Si è tenuto a Mosca il VI Forum Energetico sino-russo, a conferma della crescente cooperazione bilaterale come risposta alle pressioni esterne e al meccanismo delle sanzioni. La presenza di figure di alto profilo come i vicepresidenti dei governi russo e cinese, nonché della dirigenza di Rosneft e CNPC, evidenzia l’importanza strategica dell'evento.
Al Forum è stata confermata l'intenzione di continuare ad utilizzare lo yuan nelle transazioni internazionali, rimarcando l’importanza delle valute nazionali nei regolamenti bilaterali. La Russia e la Cina hanno intensificato l'uso delle loro valute, riducendo la dipendenza dal dollaro.

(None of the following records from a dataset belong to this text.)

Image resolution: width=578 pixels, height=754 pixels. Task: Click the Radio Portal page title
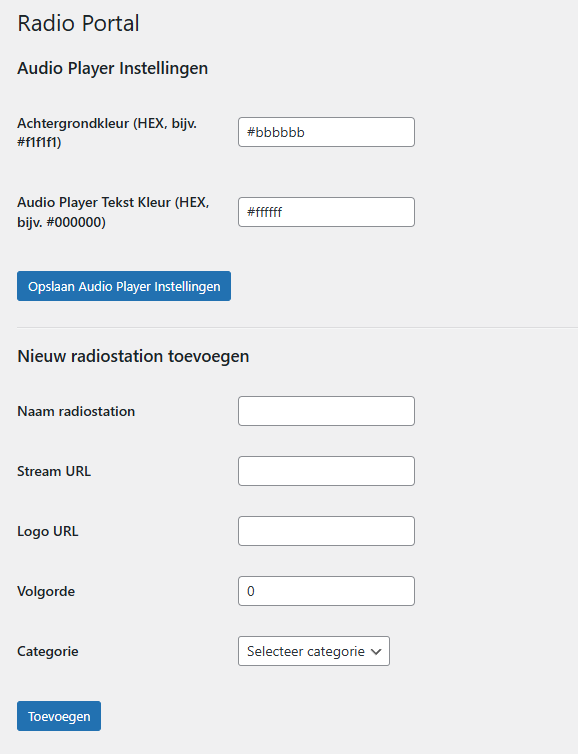coord(78,23)
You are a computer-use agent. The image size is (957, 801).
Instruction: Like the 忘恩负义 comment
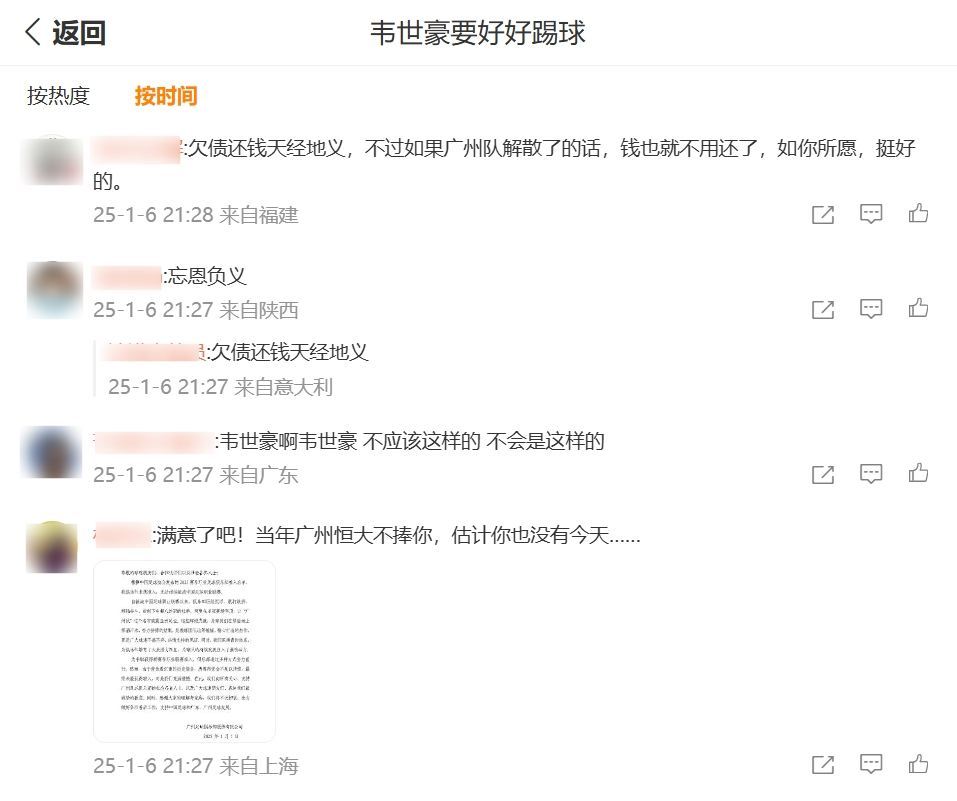coord(918,308)
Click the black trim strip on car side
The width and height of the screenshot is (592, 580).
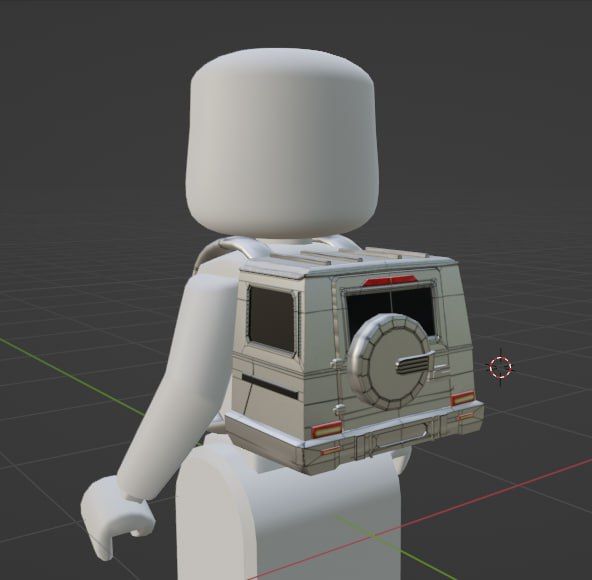coord(270,385)
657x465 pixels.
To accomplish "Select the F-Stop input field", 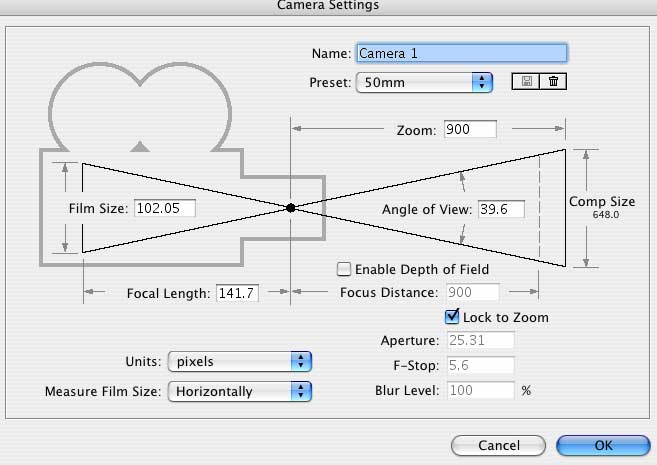I will click(481, 366).
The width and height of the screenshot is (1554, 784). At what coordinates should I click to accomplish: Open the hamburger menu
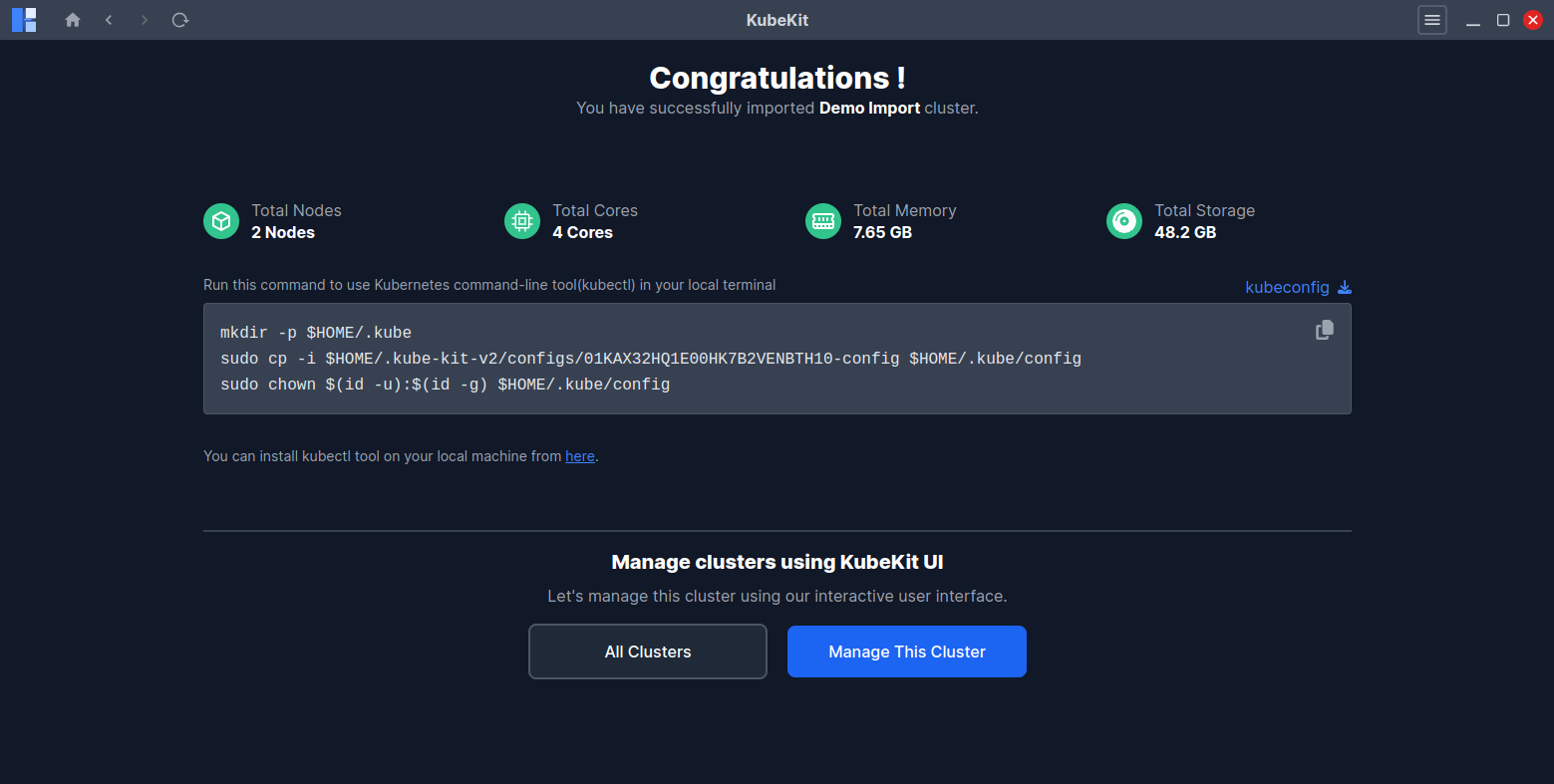pos(1432,20)
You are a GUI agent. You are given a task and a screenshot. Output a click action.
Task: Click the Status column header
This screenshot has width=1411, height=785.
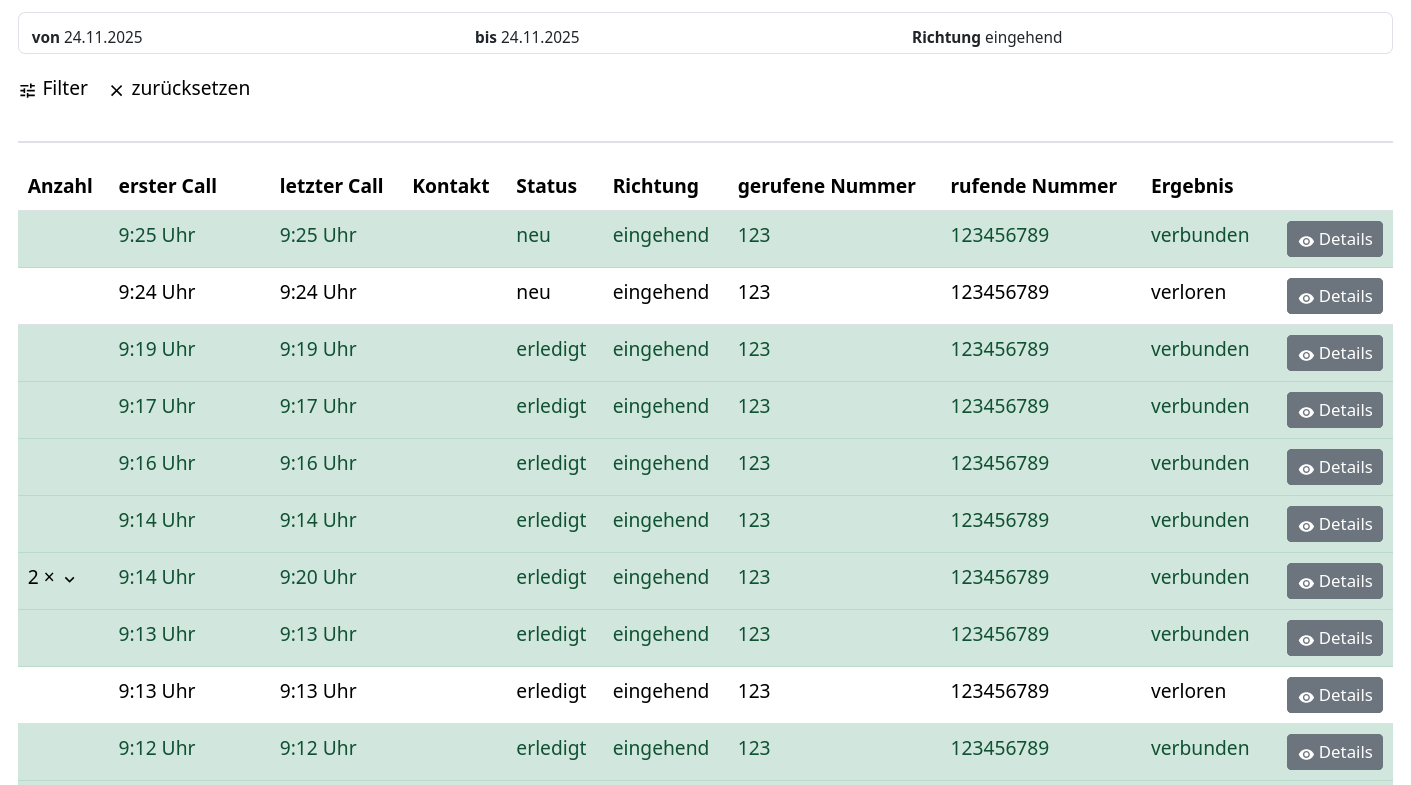point(546,186)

I piani per il futuro includono l'espansione della cooperazione nel settore energetico e la costruzione di infrastrutture per il Northern Sea Route. L’accento sull’uso delle valute nazionali e sugli investimenti reciproci suggerisce una strategia orientata alla riduzione della dipendenza dalle strutture economiche e finanziarie occidentali.
L'amministratore delegato della Rosneft, Igor Sechin ha indicato sull'importanza dello sviluppo di Northern Sea Route per le esportazioni energetiche verso l’Asia e ha proposto una cooperazione con i cantieri navali e i fornitori di componenti cinesi per creare una flotta di navi ad alta classe di ghiaccio.